As a freelancer, should you
niche down your services?
To niche or not to niche.
Can we please stop asking this question?
for freelancers
for clients
Written by Kirsty Ryan, July 9, 2024
I’ve always resisted the belief that freelancers should niche down their services. I'm happy for those that have chosen a niche, but I think mine might be that I don’t want to have a niche.
How offering a range of services benefits my clients.
It could be my ADHD – we get dopamine from variety and “newness” – but I also think that not niching down my services benefits my clients.
When a brand hires me for copywriting, for example, they’ll get access to my design brain. Hire me for design, you’ll get access to my love for brand consistency. Hire me for a print project and I’ll be thinking about how it could show up digitally. Etc etc etc.
Why working in a number of industries is beneficial for clients.
Even from an industry vantage point, I’ve never understood the desire to work *only* with people who have worked in your industry before.
Sure, there are some functions where that makes complete sense, but when working with creatives, why wouldn’t you want to work with someone that’s worked in many other industries?
It’s perhaps the only way to inject any kind of newness into your business and make your brand stand out against your same-same competition.
I’ve always said that a good marketer (or copywriter or designer or…) is like a good teacher.
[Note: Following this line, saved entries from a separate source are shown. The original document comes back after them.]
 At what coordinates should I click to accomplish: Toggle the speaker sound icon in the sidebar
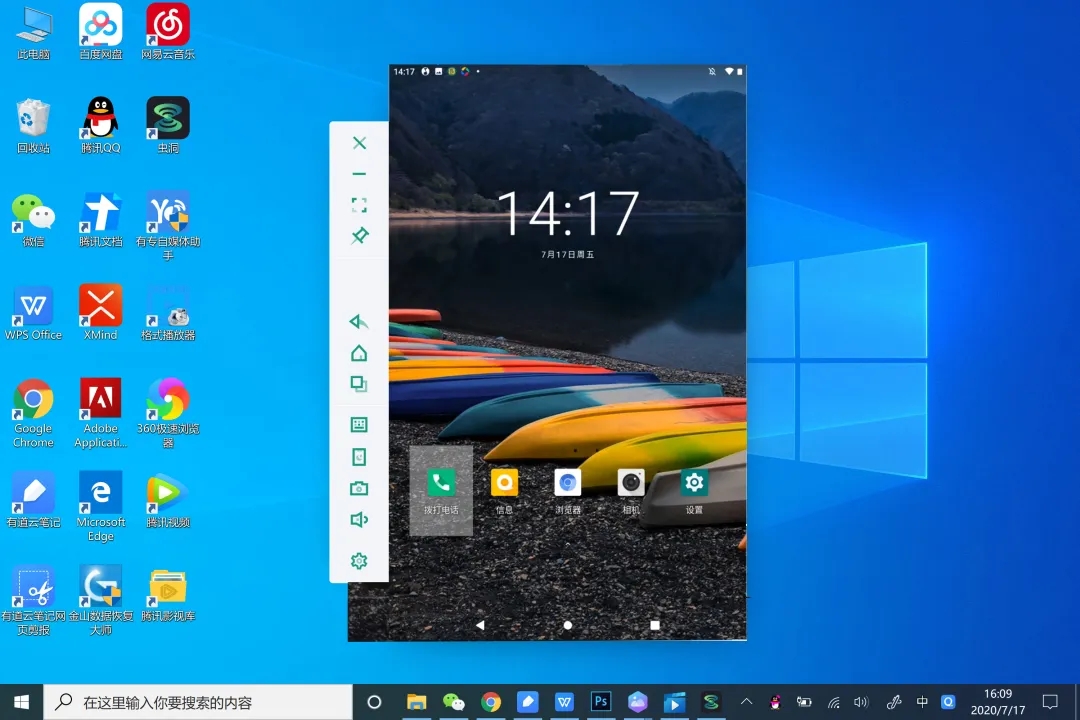[359, 520]
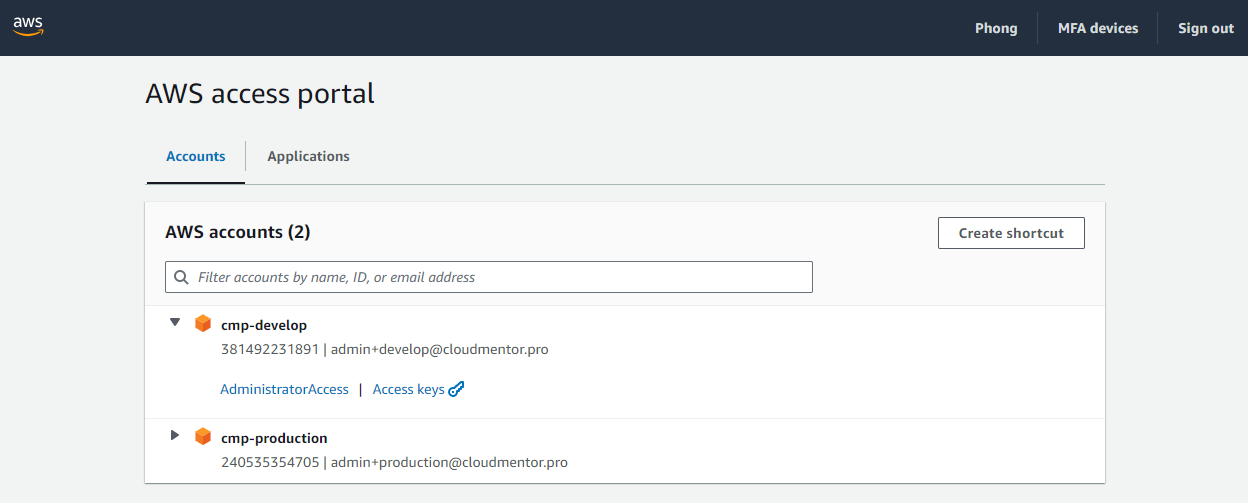Open the Applications tab
Screen dimensions: 1248x503
(308, 156)
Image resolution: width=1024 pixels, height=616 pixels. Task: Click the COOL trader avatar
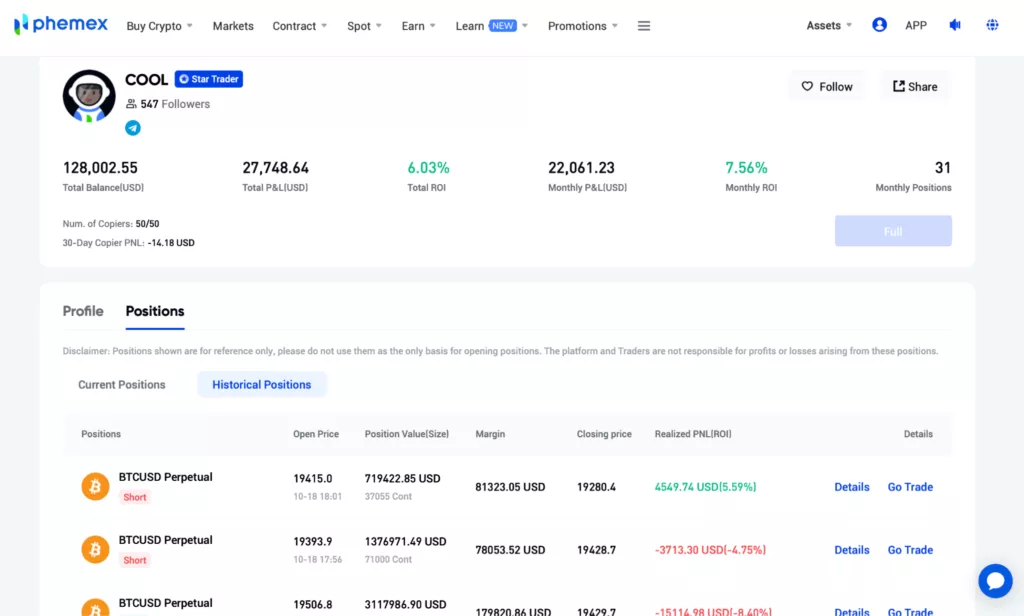[x=89, y=96]
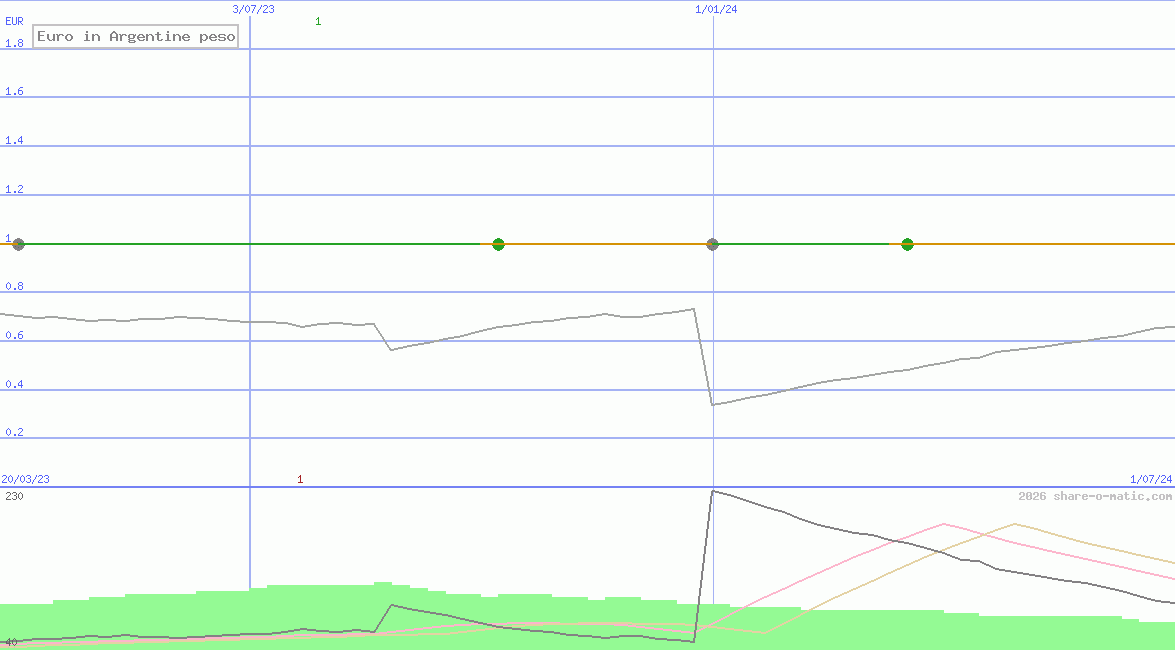Click the rightmost green marker dot on the orange line
This screenshot has height=650, width=1175.
pos(907,244)
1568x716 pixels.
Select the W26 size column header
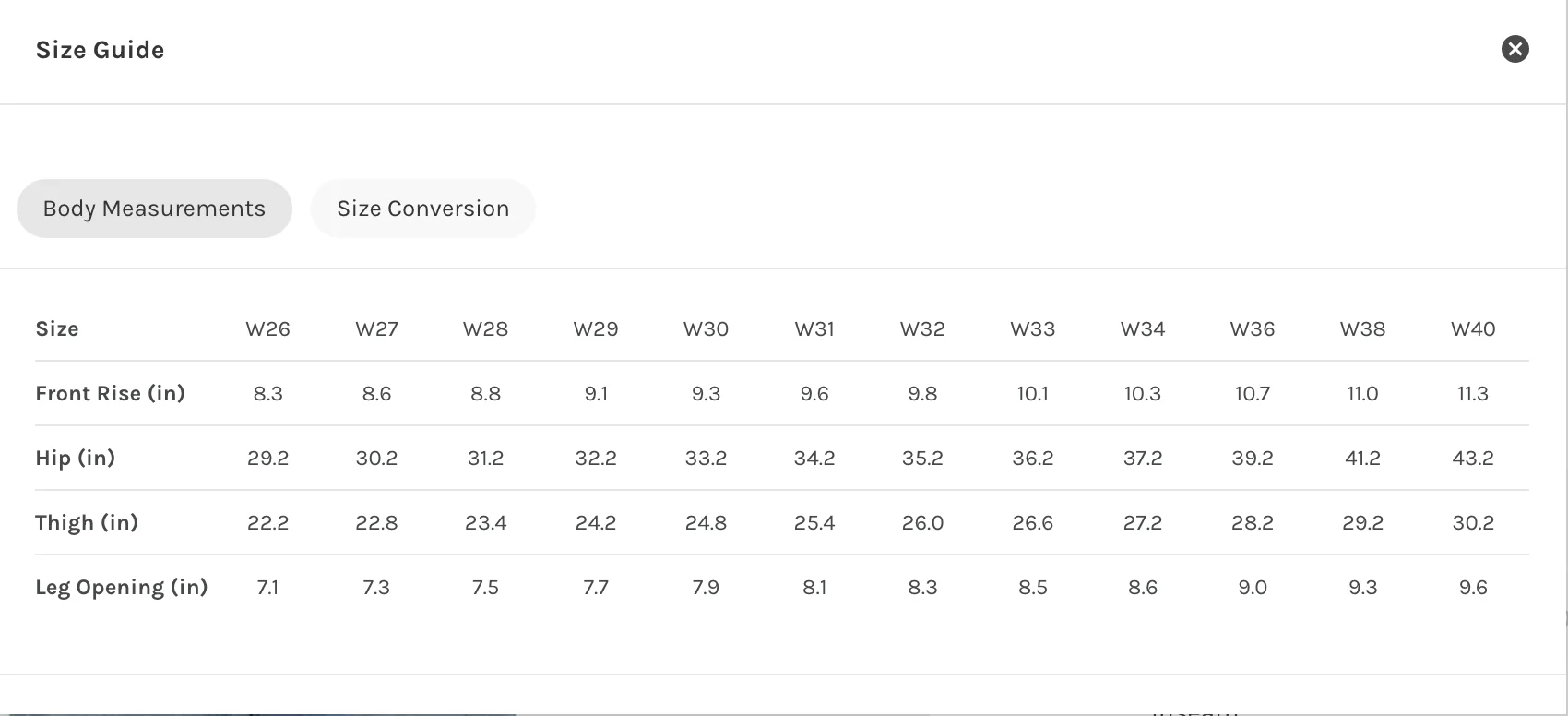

They understand their audience and can apply that understanding to almost any subject matter when given the chance.
This topic has been coming up a lot recently, and I’m stoked to be running into more and more people who are bucking against the pressure to niche down.
To me, niching down has its place, of course, but the world could do with more multi-passionate people too.
We fill the gaps that (sometimes ultra-specific) niches create; always thinking about how our work impacts other areas of a business, rather than working in silos and tripping over each other later in the process.
Interested to know your thoughts – do you agree that not *everyone* has to find a niche?